The Clever Woman of the Family - Page 78/364

"So as to cut me off from you entirely?"

"No, indeed. The thought of seeing you again was too--too overwhelming

to be indulged in; knowing, as I did, that if you were the same to me,

it must be at this sad cost to you," and her eyes filled with tears.

"It is you who make it so, Ermine."

"No; it is the providence that has set me aside from the active work of

life. Pray do not go on, Colin, it is only giving us both useless pain.

You do not know what it costs me to deny you, and I feel that I must. I

know you are only acting on the impulse of generosity. Yes, I will say

so, though you think it is to please yourself," she added, with one of

those smiles that nothing could drive far from her lips, and which made

it infinitely harder to acquiesce in her denial.

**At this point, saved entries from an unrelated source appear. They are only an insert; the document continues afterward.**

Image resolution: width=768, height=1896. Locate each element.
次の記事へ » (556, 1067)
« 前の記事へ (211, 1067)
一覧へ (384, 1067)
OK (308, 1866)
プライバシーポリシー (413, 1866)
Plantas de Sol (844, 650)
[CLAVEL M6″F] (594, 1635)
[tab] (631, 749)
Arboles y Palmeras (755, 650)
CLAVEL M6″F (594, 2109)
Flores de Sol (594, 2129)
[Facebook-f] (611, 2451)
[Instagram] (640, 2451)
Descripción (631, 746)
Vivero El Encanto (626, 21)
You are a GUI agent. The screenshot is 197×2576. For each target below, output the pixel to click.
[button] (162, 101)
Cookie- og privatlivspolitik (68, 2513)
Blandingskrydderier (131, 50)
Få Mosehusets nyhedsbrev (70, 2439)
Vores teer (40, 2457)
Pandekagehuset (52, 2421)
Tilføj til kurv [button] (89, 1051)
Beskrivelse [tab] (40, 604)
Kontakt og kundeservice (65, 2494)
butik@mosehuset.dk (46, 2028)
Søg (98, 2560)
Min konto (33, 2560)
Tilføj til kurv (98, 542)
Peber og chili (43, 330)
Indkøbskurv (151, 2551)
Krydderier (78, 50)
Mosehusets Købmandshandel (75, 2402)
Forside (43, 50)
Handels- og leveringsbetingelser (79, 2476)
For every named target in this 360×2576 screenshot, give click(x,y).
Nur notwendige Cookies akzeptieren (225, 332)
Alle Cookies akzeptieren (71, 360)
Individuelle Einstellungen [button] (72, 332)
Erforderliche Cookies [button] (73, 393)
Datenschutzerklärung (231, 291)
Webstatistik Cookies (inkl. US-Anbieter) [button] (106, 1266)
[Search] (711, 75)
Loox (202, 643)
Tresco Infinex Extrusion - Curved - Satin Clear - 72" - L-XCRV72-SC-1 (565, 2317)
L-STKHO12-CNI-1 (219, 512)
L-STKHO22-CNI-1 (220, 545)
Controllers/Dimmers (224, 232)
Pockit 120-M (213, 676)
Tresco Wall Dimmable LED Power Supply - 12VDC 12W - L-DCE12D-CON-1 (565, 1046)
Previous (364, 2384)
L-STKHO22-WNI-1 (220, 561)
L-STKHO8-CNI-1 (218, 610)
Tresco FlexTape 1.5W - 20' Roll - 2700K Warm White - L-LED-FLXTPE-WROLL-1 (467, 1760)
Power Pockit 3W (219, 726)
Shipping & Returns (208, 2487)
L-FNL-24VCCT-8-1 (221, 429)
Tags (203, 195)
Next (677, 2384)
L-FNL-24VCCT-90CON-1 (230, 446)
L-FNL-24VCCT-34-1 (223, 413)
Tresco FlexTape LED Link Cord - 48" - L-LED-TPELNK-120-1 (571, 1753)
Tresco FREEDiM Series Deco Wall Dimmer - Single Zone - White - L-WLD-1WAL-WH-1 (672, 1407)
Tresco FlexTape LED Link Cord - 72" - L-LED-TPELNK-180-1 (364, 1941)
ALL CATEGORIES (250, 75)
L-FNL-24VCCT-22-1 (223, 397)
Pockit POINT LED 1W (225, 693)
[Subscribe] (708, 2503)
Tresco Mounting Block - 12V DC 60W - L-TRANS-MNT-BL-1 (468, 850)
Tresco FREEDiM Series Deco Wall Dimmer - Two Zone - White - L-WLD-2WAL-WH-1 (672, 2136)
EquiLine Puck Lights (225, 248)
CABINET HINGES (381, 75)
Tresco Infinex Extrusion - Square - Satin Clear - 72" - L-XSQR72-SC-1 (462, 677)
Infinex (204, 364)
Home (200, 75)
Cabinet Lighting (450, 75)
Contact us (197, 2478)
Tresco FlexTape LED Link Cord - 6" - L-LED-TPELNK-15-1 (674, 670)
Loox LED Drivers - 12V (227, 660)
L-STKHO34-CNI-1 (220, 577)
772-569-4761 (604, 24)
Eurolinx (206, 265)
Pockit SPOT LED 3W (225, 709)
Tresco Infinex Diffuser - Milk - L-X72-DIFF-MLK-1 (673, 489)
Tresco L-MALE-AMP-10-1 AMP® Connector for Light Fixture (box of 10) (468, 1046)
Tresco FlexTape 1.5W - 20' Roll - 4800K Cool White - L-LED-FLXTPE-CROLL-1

"I will make you think so in time," he said. "Then I might tell you, you

had no right to please yourself," she answered, still with the same air

of playfulness; "you have got a brother, you know--and--yes, I hear you

growl; but if he is a poor old broken man out of health, it is the

more reason you should not vex him, nor hamper yourself with a helpless

commodity."

"You are not taking the way to make me forget what my brother has done

for us."

"How do you know that he did not save me from being a strong-minded

military lady! After all, it was absurd to expect people to look

favourably on our liking for one another, and you know they could not be

expected to know that there was real stuff in the affair. If there had

not been, we should have thought so all the same, you know, and been

quite as furious."

He could not help smiling, recollecting fury that, in the course of

these twelve years, he had seen evinced under similar circumstances by

persons who had consoled themselves before he had done pitying them.

"Still," he said gravely, "I think there was harshness."

"So do I, but not so much as I thought at that time, and--oh, surely

that is not Rachel Curtis? I told her I thought you would call."

"Intolerable!" he muttered between his teeth. "Is she always coming to

bore you?"

"She has been very kind, and my great enlivenment," said Ermine, "and

she can't be expected to know how little we want her. Oh, there, the

danger is averted! She must have asked if you were here."

"I was just thinking that she was the chief objection to Lady Temple's

kind wish of having you at Myrtlewood."

"Does Lady Temple know?" asked Ermine, blushing.